I have since elementary school, and I've dreamed of becoming a published author. I started off writing stupid plays in elementary school, then it grew it almost writing a full-blown novel in middle school. I have no idea where that thing went to. It was all notebook paper and bad writing. In high school, my writing was kinda pushed to the side so I could focus on school. When I entered college, I started writing small poems about my now ex-boyfriend.

I was scared to express myself to him sometimes, the intensity of my feelings for him scared me. So instead of telling him, I wrote them down. When I tried to share them with him, he hated it.
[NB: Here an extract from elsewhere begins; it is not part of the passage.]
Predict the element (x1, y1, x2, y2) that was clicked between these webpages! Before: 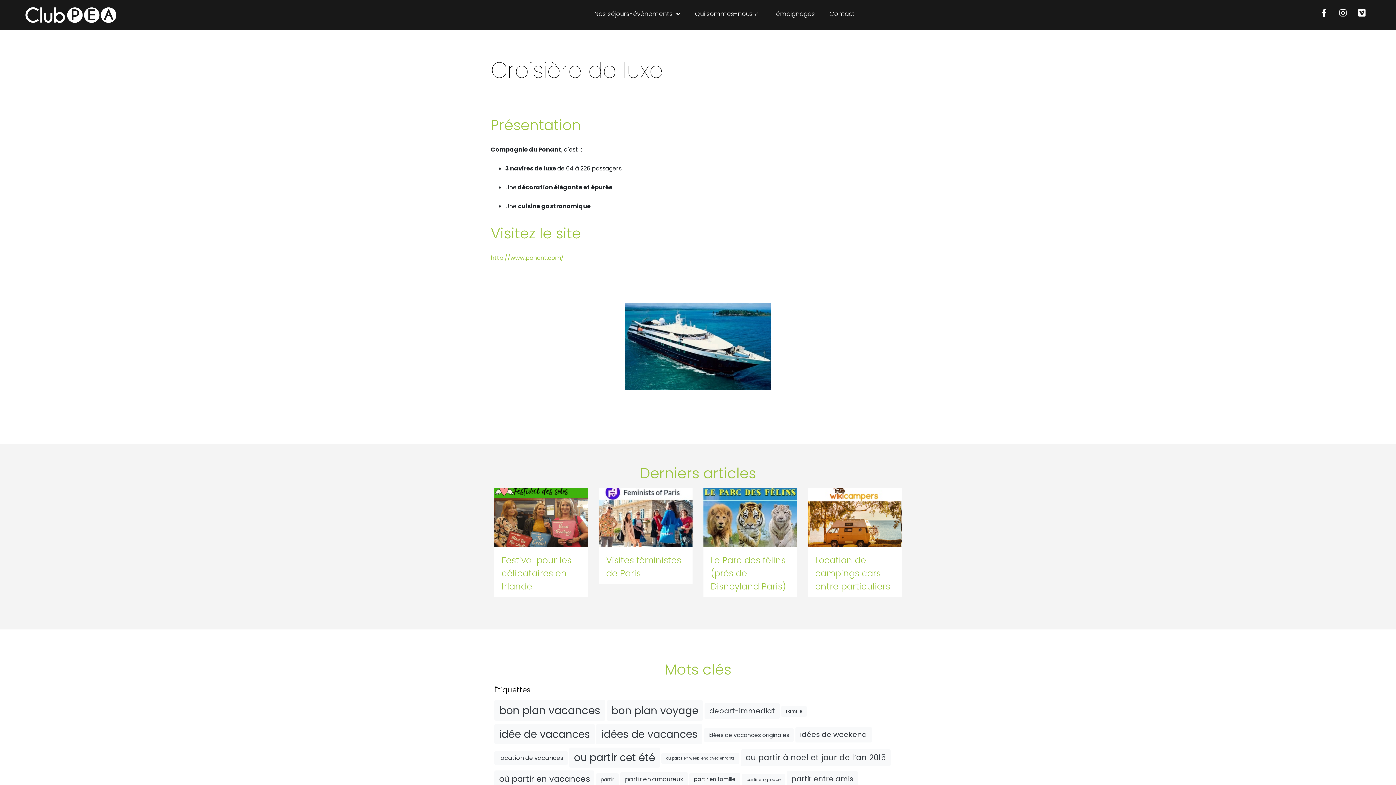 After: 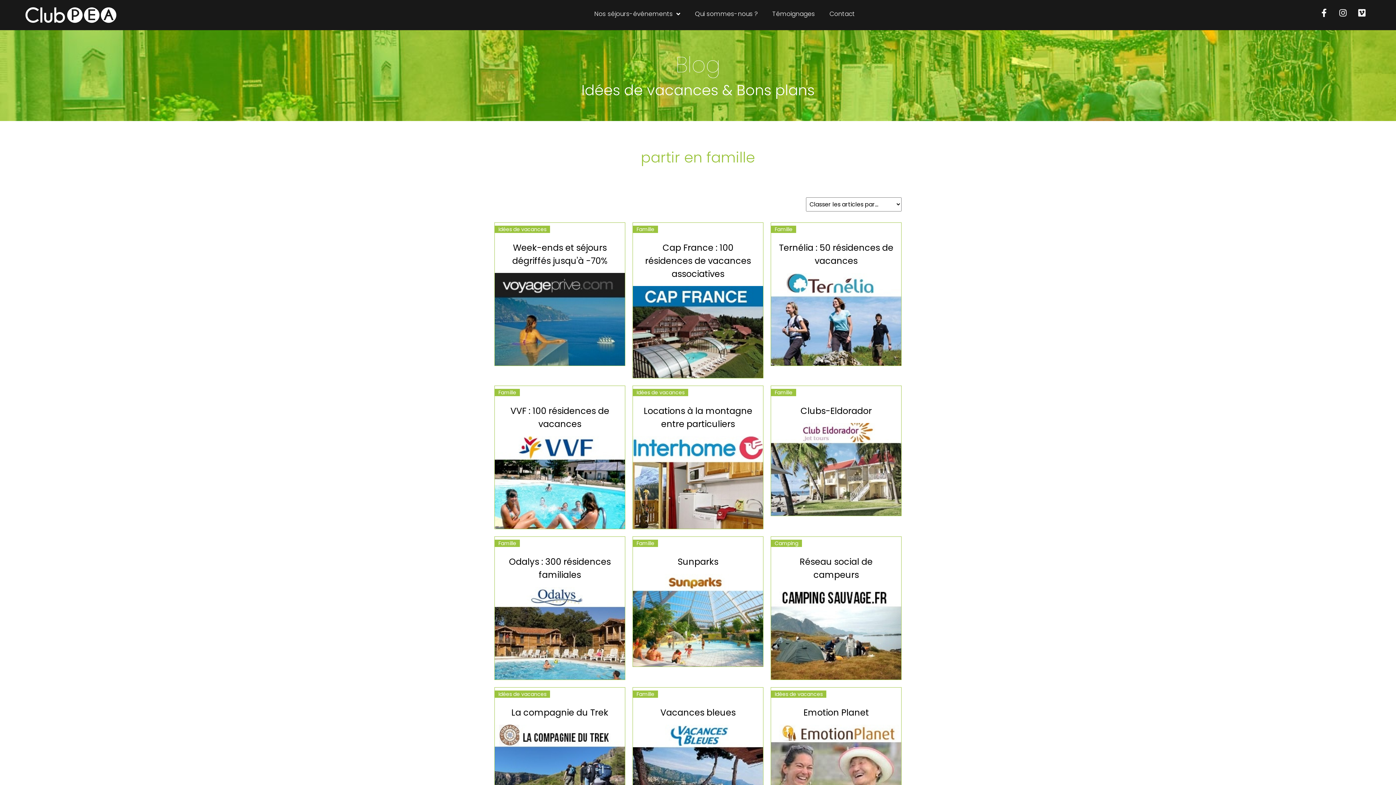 Action: label: partir en famille (12 éléments) bbox: (689, 773, 740, 786)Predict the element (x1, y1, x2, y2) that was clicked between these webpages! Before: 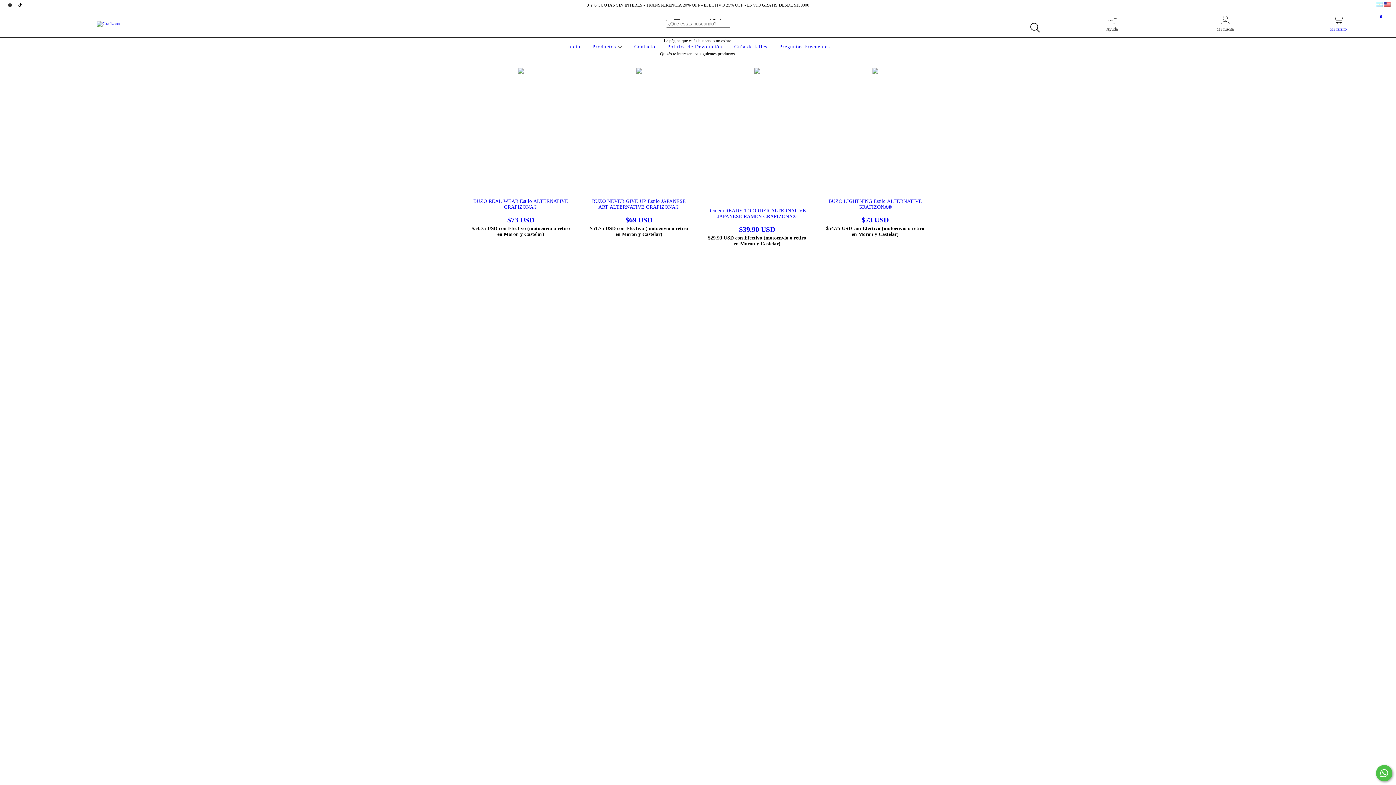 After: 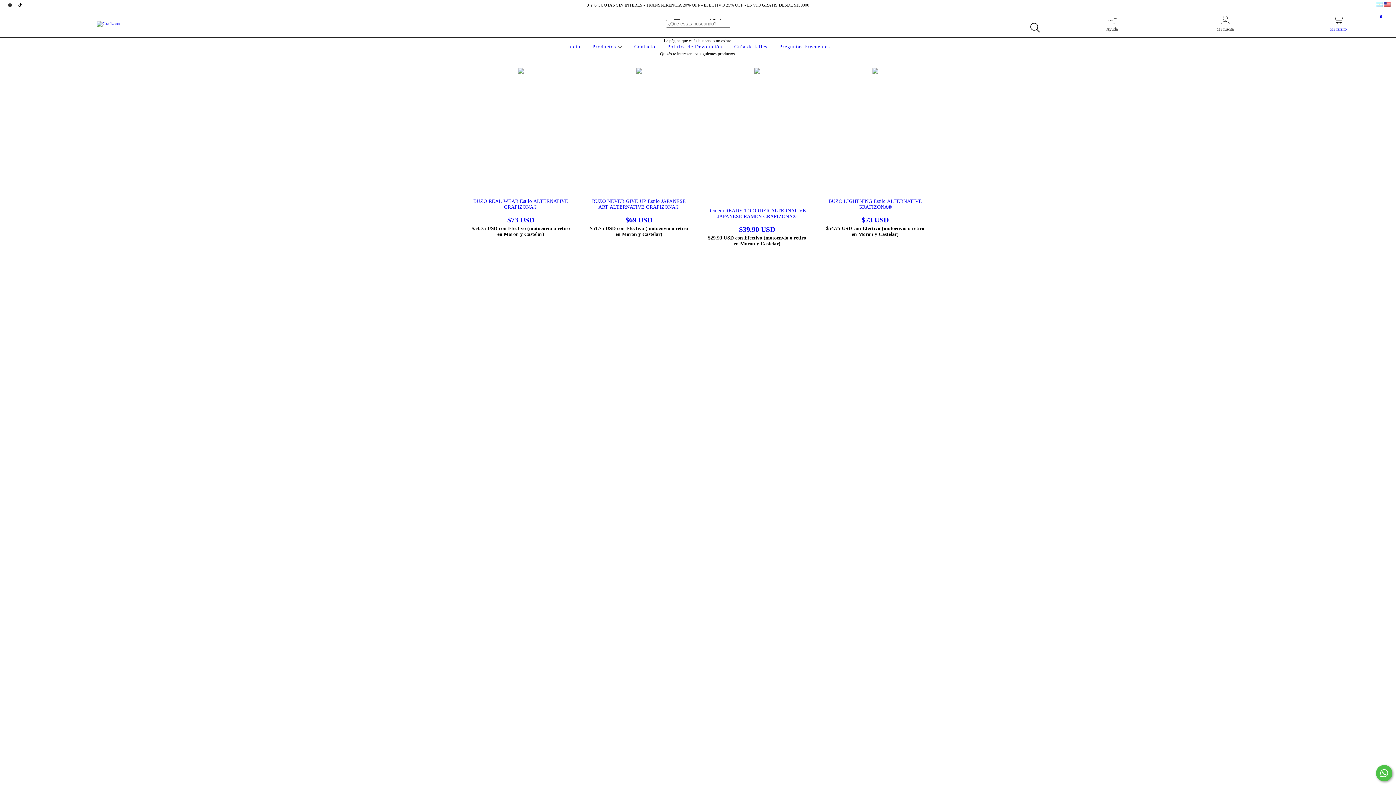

He thought writing down feelings was weird and creepy. So I didn't share anything else with him. When we finally broke up for good, everything just poured out of me. What I couldn't express verbally, I wrote or typed out.

I always have ideas flowing through my head. They never cease and I wouldn't want them to. Writing gives me an escape, from stress, work, school, or fights. It gives me a place to vent and to be open with everything. This is a reason I love writing for Odyssey, not only has this place brought me amazing friends but revived my love for writing. I'm never without my notebook anymore, I'd get distracted in class by an idea and have to write I think then and there.

I love sharing my more personal writing with close friends, especially my poems as of late. I found that I have a voice for young women who find themselves in a toxic relationship much like mine was. I want to speak out and show them that you can grow from the bullshit. It may take some time, but you will be better.

Writing saved my sanity. It allows me to express myself without having to use my actual voice. Anyone who knows me, knows I hate public speaking. I tend to psych myself out leading up to it. My current projects include writing for Odyssey every week, I'm in the process of trying to continue my short stories, and I'm excited to announce that I'm currently working on my very first poetry book!

Writing has given me so much, and I'm so looking forward to making a career out of something I love so much.